▶ [REQUIRED ACTION] Your answer should consist of each line below that contains the string "screenshot".

Stored data

--------------------------------

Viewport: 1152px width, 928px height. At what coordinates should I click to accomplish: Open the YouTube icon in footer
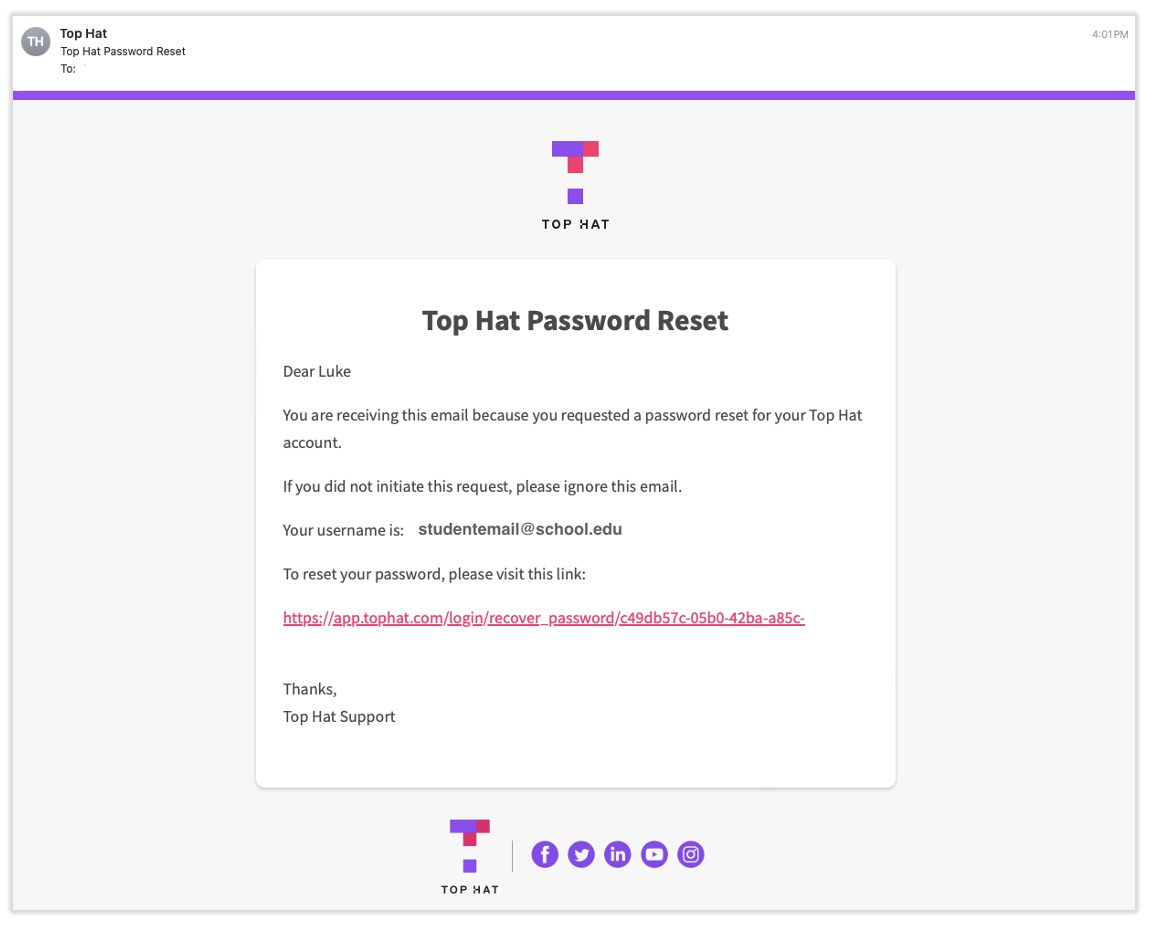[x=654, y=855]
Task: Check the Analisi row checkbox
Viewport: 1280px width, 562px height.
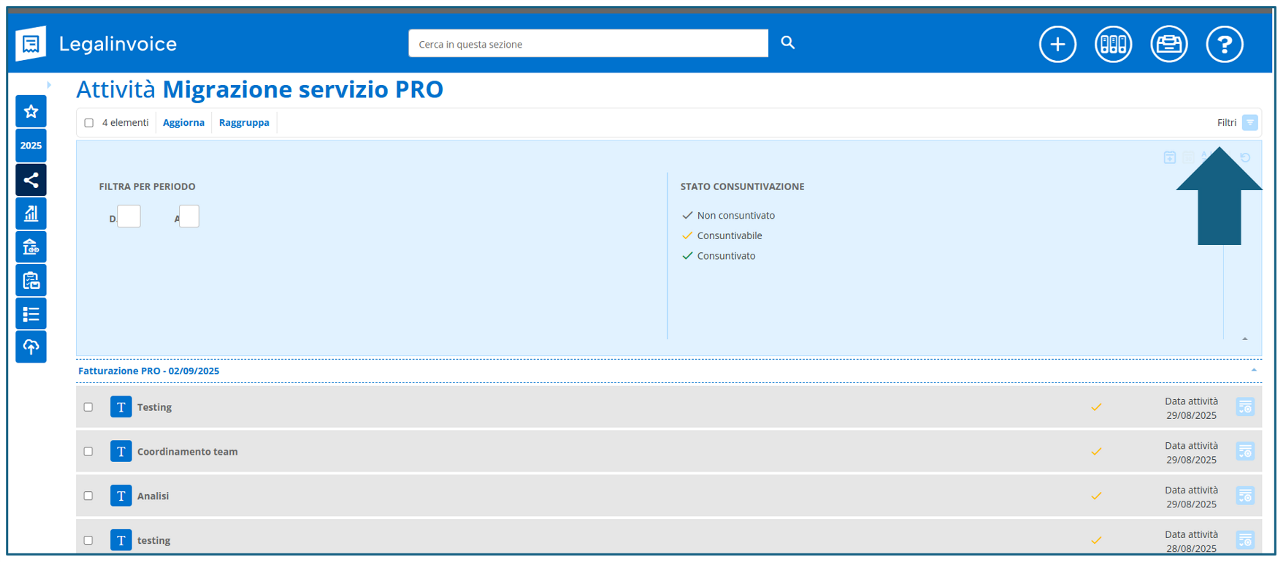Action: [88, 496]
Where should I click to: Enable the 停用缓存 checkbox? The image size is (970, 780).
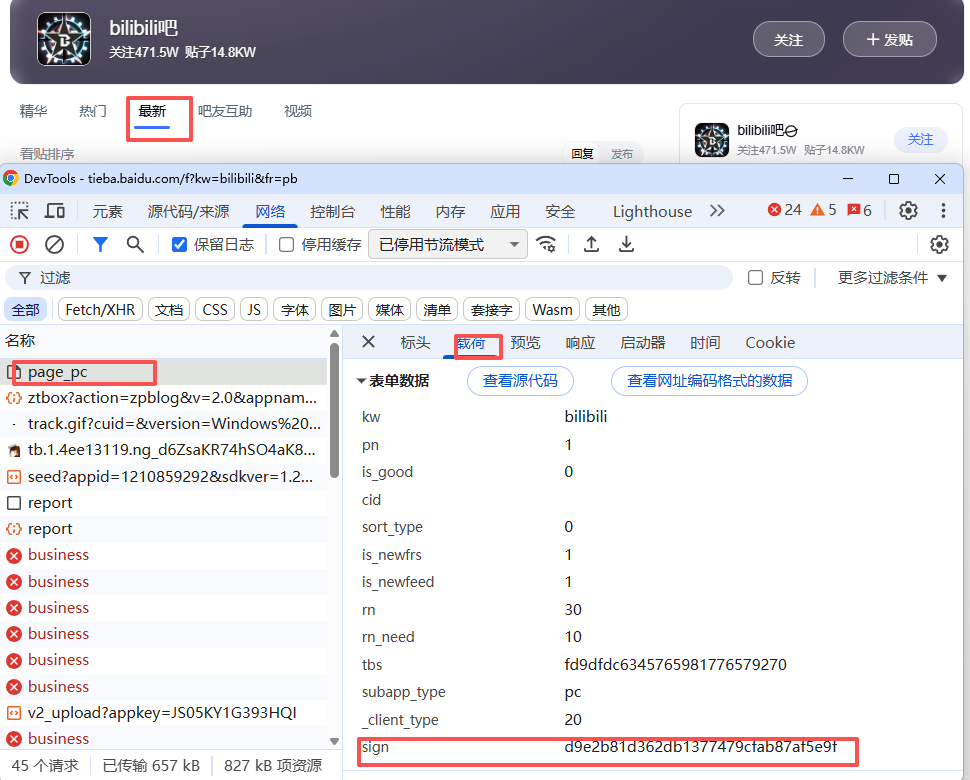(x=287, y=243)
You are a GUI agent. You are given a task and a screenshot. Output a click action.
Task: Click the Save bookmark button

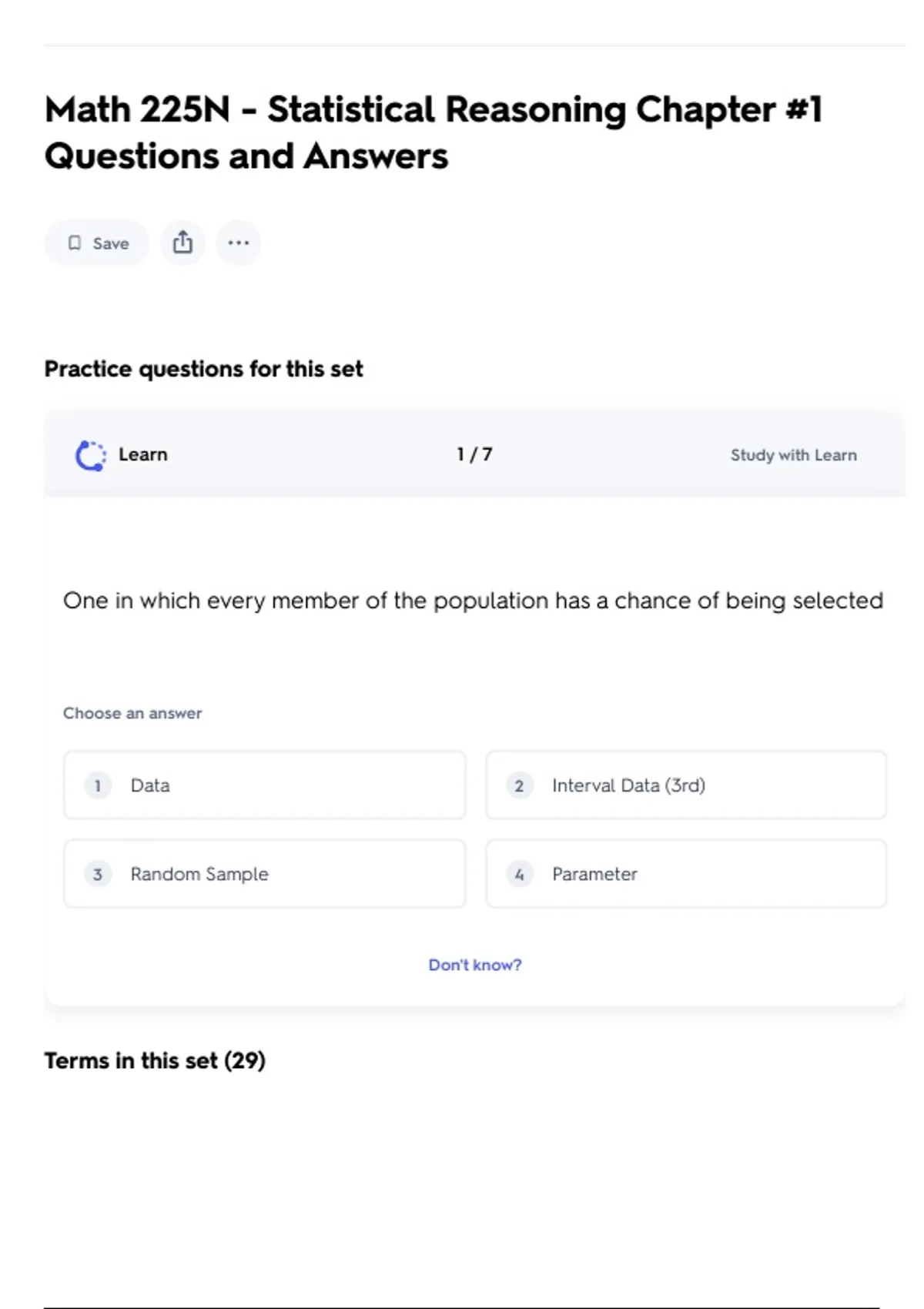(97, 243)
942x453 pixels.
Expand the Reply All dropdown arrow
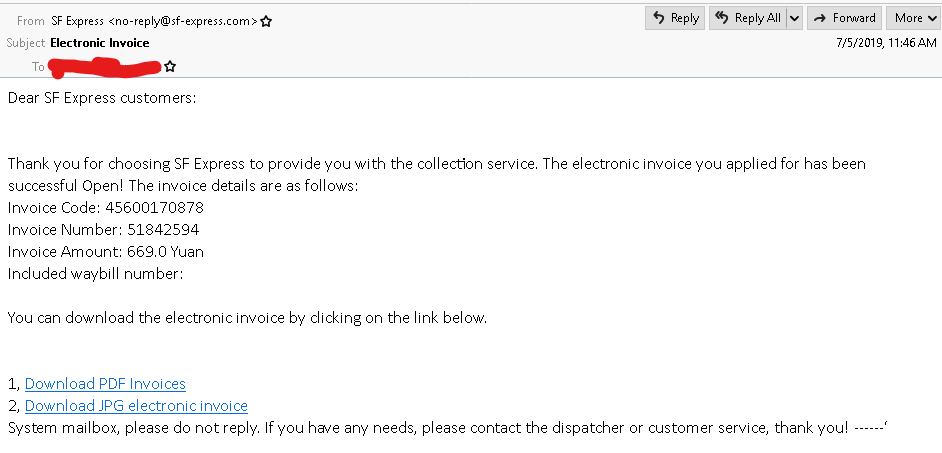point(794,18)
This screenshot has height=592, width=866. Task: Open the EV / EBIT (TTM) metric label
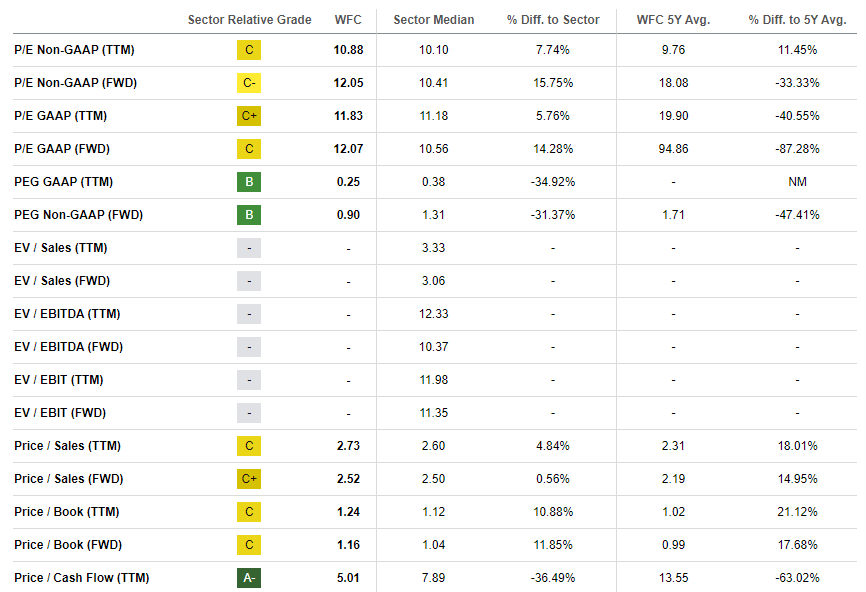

--------------------------------

▶ [ANSWER TO THIS EXERCISE]
You are a GUI agent. You are given a task and a screenshot. Output a click action.
This screenshot has height=592, width=866. Task: Open the EV / EBIT (TTM) metric label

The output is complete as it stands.